● SOURCE MATERIAL:
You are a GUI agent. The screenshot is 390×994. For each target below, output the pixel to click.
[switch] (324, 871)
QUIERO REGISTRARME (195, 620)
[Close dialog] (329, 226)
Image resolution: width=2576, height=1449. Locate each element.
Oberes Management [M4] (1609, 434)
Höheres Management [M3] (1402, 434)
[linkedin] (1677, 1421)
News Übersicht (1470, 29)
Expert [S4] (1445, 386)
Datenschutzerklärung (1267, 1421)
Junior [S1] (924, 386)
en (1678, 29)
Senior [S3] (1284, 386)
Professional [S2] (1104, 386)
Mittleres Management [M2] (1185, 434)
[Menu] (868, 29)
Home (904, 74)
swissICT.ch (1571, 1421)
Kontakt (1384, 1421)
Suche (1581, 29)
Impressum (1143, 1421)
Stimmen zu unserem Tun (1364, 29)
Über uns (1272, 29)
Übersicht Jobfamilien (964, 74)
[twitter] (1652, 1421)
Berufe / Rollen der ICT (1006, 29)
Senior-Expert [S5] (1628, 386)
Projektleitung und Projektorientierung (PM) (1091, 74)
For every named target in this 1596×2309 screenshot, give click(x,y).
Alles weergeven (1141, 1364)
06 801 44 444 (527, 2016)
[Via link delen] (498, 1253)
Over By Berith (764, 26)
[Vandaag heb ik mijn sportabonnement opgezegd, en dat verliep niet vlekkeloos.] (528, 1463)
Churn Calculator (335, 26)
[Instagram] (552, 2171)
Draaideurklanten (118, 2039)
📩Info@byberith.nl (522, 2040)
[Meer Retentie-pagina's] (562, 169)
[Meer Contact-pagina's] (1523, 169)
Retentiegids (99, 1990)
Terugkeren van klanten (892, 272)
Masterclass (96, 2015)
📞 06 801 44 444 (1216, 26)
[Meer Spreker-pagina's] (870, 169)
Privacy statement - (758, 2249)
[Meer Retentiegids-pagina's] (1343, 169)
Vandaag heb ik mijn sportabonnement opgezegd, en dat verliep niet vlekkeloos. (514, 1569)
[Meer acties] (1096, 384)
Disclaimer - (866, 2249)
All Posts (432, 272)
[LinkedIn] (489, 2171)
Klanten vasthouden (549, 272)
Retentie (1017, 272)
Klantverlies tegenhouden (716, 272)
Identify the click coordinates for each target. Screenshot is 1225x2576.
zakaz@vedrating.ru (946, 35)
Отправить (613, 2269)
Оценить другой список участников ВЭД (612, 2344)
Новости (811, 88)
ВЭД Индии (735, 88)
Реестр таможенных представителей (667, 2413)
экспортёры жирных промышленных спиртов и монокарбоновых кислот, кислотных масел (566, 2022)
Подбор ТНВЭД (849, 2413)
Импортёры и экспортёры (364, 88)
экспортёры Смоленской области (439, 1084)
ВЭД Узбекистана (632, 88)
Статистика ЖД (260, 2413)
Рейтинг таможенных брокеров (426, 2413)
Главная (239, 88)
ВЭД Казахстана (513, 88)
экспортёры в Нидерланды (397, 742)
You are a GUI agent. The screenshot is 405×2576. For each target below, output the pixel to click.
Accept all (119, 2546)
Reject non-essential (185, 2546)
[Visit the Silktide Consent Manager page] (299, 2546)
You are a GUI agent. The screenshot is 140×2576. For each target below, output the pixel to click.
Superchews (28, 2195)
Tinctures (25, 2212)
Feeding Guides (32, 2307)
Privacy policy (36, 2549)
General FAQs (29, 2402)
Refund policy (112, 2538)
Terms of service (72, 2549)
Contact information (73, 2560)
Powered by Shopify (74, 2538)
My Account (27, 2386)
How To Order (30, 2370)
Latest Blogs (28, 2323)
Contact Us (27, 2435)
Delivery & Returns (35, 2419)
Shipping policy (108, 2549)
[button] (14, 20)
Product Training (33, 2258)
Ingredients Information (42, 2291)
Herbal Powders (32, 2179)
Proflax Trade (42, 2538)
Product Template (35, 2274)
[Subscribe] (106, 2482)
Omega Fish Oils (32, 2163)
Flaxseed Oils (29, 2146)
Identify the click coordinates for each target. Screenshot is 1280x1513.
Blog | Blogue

● ASSIGNMENT:
Every line of the data must appear again in the answer, exactly as written.

● ANSWER AREA:
You are a GUI agent. The screenshot is 390×994. For each target below, output the pixel to click.
[switch] (324, 871)
QUIERO REGISTRARME (195, 620)
[Close dialog] (329, 226)
Image resolution: width=2576, height=1449. Locate each element.
Oberes Management [M4] (1609, 434)
Höheres Management [M3] (1402, 434)
[linkedin] (1677, 1421)
News Übersicht (1470, 29)
Expert [S4] (1445, 386)
Datenschutzerklärung (1267, 1421)
Junior [S1] (924, 386)
en (1678, 29)
Senior [S3] (1284, 386)
Professional [S2] (1104, 386)
Mittleres Management [M2] (1185, 434)
[Menu] (868, 29)
Home (904, 74)
swissICT.ch (1571, 1421)
Kontakt (1384, 1421)
Suche (1581, 29)
Impressum (1143, 1421)
Stimmen zu unserem Tun (1364, 29)
Über uns (1272, 29)
Übersicht Jobfamilien (964, 74)
[twitter] (1652, 1421)
Berufe / Rollen der ICT (1006, 29)
Senior-Expert [S5] (1628, 386)
Projektleitung und Projektorientierung (PM) (1091, 74)
For every named target in this 1596×2309 screenshot, give click(x,y).
Alles weergeven (1141, 1364)
06 801 44 444 (527, 2016)
[Via link delen] (498, 1253)
Over By Berith (764, 26)
[Vandaag heb ik mijn sportabonnement opgezegd, en dat verliep niet vlekkeloos.] (528, 1463)
Churn Calculator (335, 26)
[Instagram] (552, 2171)
Draaideurklanten (118, 2039)
📩Info@byberith.nl (522, 2040)
[Meer Retentie-pagina's] (562, 169)
[Meer Contact-pagina's] (1523, 169)
Retentiegids (99, 1990)
Terugkeren van klanten (892, 272)
Masterclass (96, 2015)
📞 06 801 44 444 (1216, 26)
[Meer Spreker-pagina's] (870, 169)
Privacy statement - (758, 2249)
[Meer Retentiegids-pagina's] (1343, 169)
Vandaag heb ik mijn sportabonnement opgezegd, en dat verliep niet vlekkeloos. (514, 1569)
[Meer acties] (1096, 384)
Disclaimer - (866, 2249)
All Posts (432, 272)
[LinkedIn] (489, 2171)
Klanten vasthouden (549, 272)
Retentie (1017, 272)
Klantverlies tegenhouden (716, 272)
Identify the click coordinates for each target. Screenshot is 1225x2576.
zakaz@vedrating.ru (946, 35)
Отправить (613, 2269)
Оценить другой список участников ВЭД (612, 2344)
Новости (811, 88)
ВЭД Индии (735, 88)
Реестр таможенных представителей (667, 2413)
экспортёры жирных промышленных спиртов и монокарбоновых кислот, кислотных масел (566, 2022)
Подбор ТНВЭД (849, 2413)
Импортёры и экспортёры (364, 88)
экспортёры Смоленской области (439, 1084)
ВЭД Узбекистана (632, 88)
Статистика ЖД (260, 2413)
Рейтинг таможенных брокеров (426, 2413)
Главная (239, 88)
ВЭД Казахстана (513, 88)
экспортёры в Нидерланды (397, 742)
You are a GUI agent. The screenshot is 405×2576. For each target below, output the pixel to click.
Accept all (119, 2546)
Reject non-essential (185, 2546)
[Visit the Silktide Consent Manager page] (299, 2546)
You are a GUI agent. The screenshot is 140×2576. For each target below, output the pixel to click.
Superchews (28, 2195)
Tinctures (25, 2212)
Feeding Guides (32, 2307)
Privacy policy (36, 2549)
General FAQs (29, 2402)
Refund policy (112, 2538)
Terms of service (72, 2549)
Contact information (73, 2560)
Powered by Shopify (74, 2538)
My Account (27, 2386)
How To Order (30, 2370)
Latest Blogs (28, 2323)
Contact Us (27, 2435)
Delivery & Returns (35, 2419)
Shipping policy (108, 2549)
[button] (14, 20)
Product Training (33, 2258)
Ingredients Information (42, 2291)
Herbal Powders (32, 2179)
Proflax Trade (42, 2538)
Product Template (35, 2274)
[Subscribe] (106, 2482)
Omega Fish Oils (32, 2163)
Flaxseed Oils (29, 2146)
Identify the click coordinates for each target. Screenshot is 1280x1513.
Blog | Blogue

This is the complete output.